Weigh 3kg sodium-chlor and dissolve in purified water, it is 150L that stirring and dissolving makes final volume, obtains 2% sodium chloride solution, weigh the low molecular sodium heparin crude product 0.4kg after degraded, add 2% sodium chloride solution, it is 3200mL that stirring and dissolving makes final volume, and regulator solution pH is 7.0, open constant flow pump, with 2% sodium chloride solution balance chromatography column 1-2h, equilibrium velocity is 140mL/min, and balance is complete, when sodium chloride solution trickles to 1-2cm place in gel interface, close constant flow pump and outlet valve.Solution after dissolving is slowly added in chromatography column with constant flow pump, and first added-time flow velocity can not be too fast, prevents from destroying the smooth of gel interface.On solution adds to gel interface, during 5cm left and right, open outlet valve, accelerate the flow velocity of application of sample, until sample adds simultaneously.When low molecular sodium heparin crude product solution, trickle in gel interface during 1-2cm place, start to connect sample.With constant flow pump, carefully slowly pump into 2% sodium chloride solution simultaneously.Receive altogether 60 glasss of solution, cumulative volume 30L, according to HPLC molecular weight and distribution, the total area 67.74, macromole is partly about 7.04, small molecules part area approximately 14.23.By formula one, calculating the macromole part area of removing is 10.4%, volume is 7.75L, it is 21% that formula two calculates the small molecules part area of removing, volume is 9.5L, intermediate collection part area approximately 46.47 like this, account for the total area 68.6%, volume 12.75L, therefore need remove first 15.5 glasss and latter 19 glasss.To the middle 12.75L collecting, wash to open up and in liquid, add 25.5L ethanol, limit edged stirs, stir the standing 14h of precipitation and remove supernatant liquor, in throw out, add again 28.6L ethanol dehydration, stir 2h and remove supernatant liquor, throw out adds 14.3L ethanol dehydration again, after 2h, remove supernatant liquor, throw out adds 7.2L ethanol dehydration again, after 2h, remove supernatant liquor, the wet solid after dehydration is packed in Stainless Steel Disc, put into 60-65 ℃ of dry 48h of vacuum drying case, weigh and obtain low molecular sodium heparin fine work 0.29kg, yield 72.50%.

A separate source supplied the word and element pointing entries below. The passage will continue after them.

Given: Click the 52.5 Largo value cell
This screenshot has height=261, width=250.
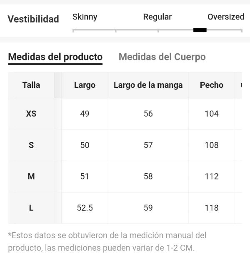Looking at the screenshot, I should point(85,208).
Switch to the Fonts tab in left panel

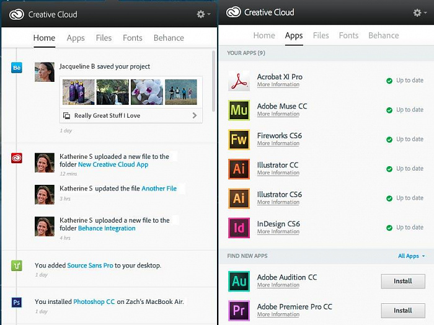pos(133,38)
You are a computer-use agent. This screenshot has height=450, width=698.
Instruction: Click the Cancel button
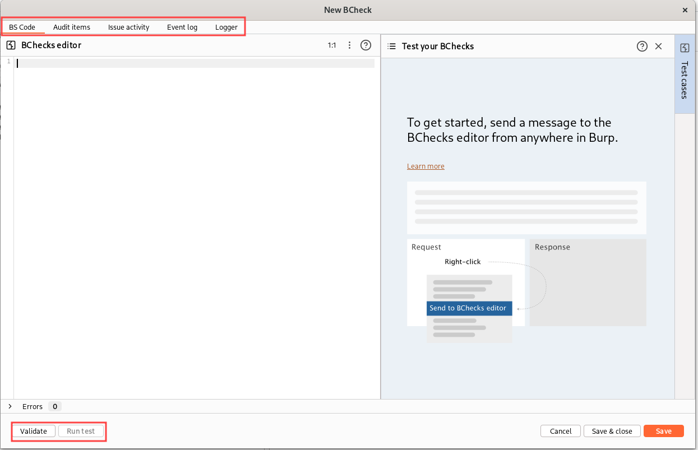click(560, 431)
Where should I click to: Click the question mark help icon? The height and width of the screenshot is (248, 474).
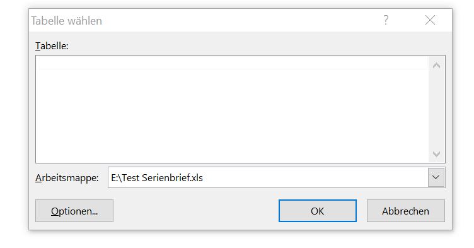(x=386, y=20)
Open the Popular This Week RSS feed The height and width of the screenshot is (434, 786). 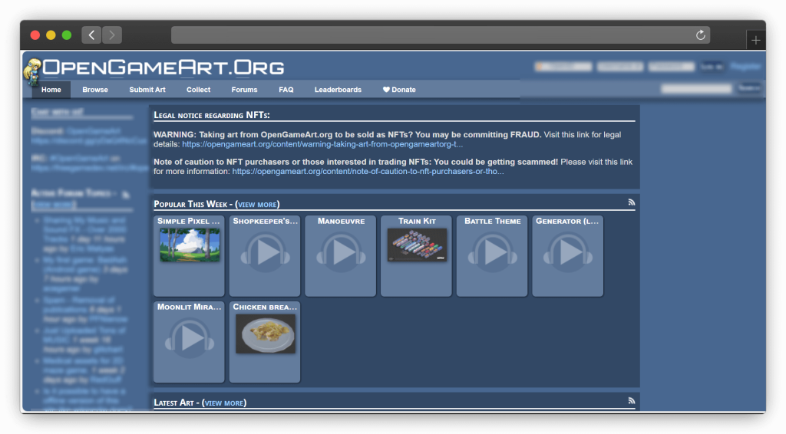632,202
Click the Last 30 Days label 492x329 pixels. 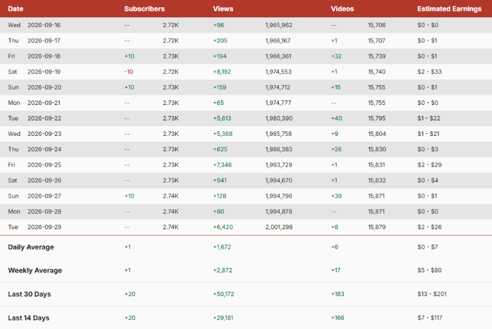click(30, 294)
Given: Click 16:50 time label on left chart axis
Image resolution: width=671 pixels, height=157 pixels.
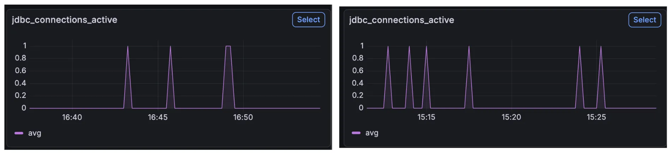Looking at the screenshot, I should (x=243, y=117).
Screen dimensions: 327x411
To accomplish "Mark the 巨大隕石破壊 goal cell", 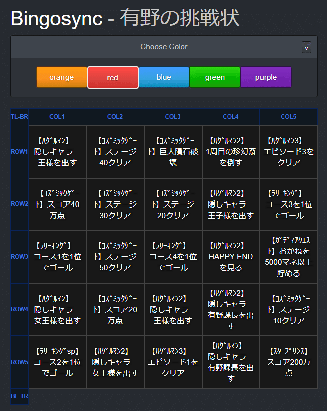I will click(x=173, y=152).

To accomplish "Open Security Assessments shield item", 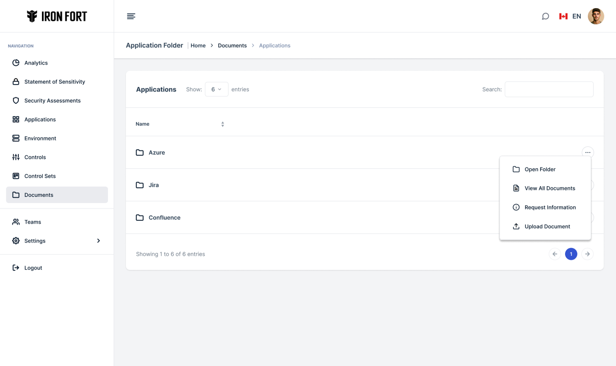I will 52,100.
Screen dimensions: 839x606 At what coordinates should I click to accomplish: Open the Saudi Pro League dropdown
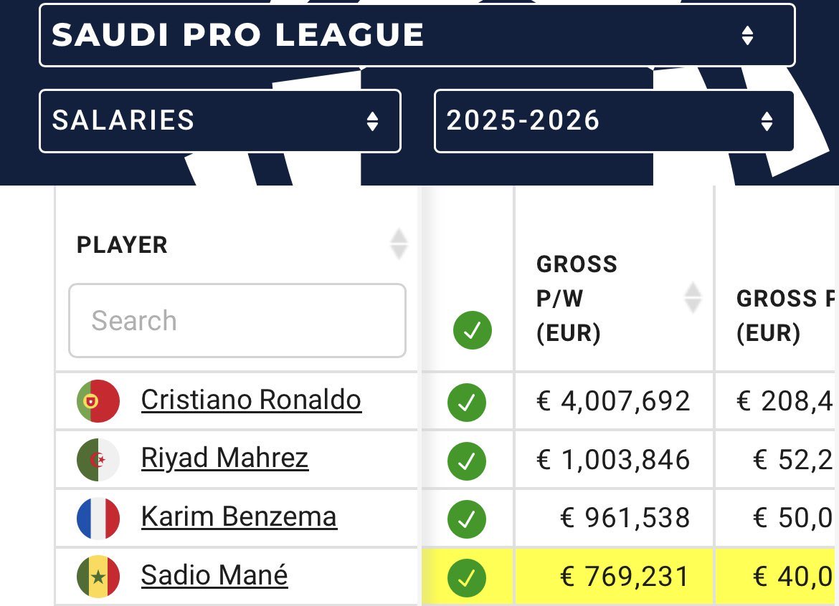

By above-mentioned chromatography by the low molecular sodium heparin purifying crude of other 6.78kg out, obtain altogether low molecular sodium heparin fine work 5.45kg, yield 75.91%.Low molecular sodium heparin fine work test molecule amount and distribution after being combined, meet the requirements.By low molecular sodium heparin fine work 5.45kg, 0.37kg sodium-chlor and 46.33L purified water add in 13# oxidation tank, stirring and dissolving.

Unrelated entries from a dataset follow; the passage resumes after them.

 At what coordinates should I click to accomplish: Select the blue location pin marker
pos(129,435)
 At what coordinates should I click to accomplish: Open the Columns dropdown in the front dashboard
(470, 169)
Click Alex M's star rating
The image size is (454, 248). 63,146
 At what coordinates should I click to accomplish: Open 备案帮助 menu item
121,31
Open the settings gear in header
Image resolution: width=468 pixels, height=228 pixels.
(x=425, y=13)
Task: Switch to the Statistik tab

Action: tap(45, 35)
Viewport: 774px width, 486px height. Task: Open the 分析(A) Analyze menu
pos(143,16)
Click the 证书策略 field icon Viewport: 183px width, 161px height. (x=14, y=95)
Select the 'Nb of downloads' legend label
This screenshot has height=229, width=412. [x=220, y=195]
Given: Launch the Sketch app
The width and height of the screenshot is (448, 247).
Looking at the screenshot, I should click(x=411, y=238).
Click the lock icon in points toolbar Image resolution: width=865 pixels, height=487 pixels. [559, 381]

Liquor capacity is 49.24L, with 5mol/L sodium hydrate regulator solution pH10.5.Add 123mL30% hydrogen peroxide, oxidization time 4.4h, pH value of test per hour, maintenance system pH value 10.5-11.0.With 4mol/L hydrochloric acid conditioning solution pH7.9, add the reduction of 24.60g sodium sulphite anhydrous 99.3, stir 30min.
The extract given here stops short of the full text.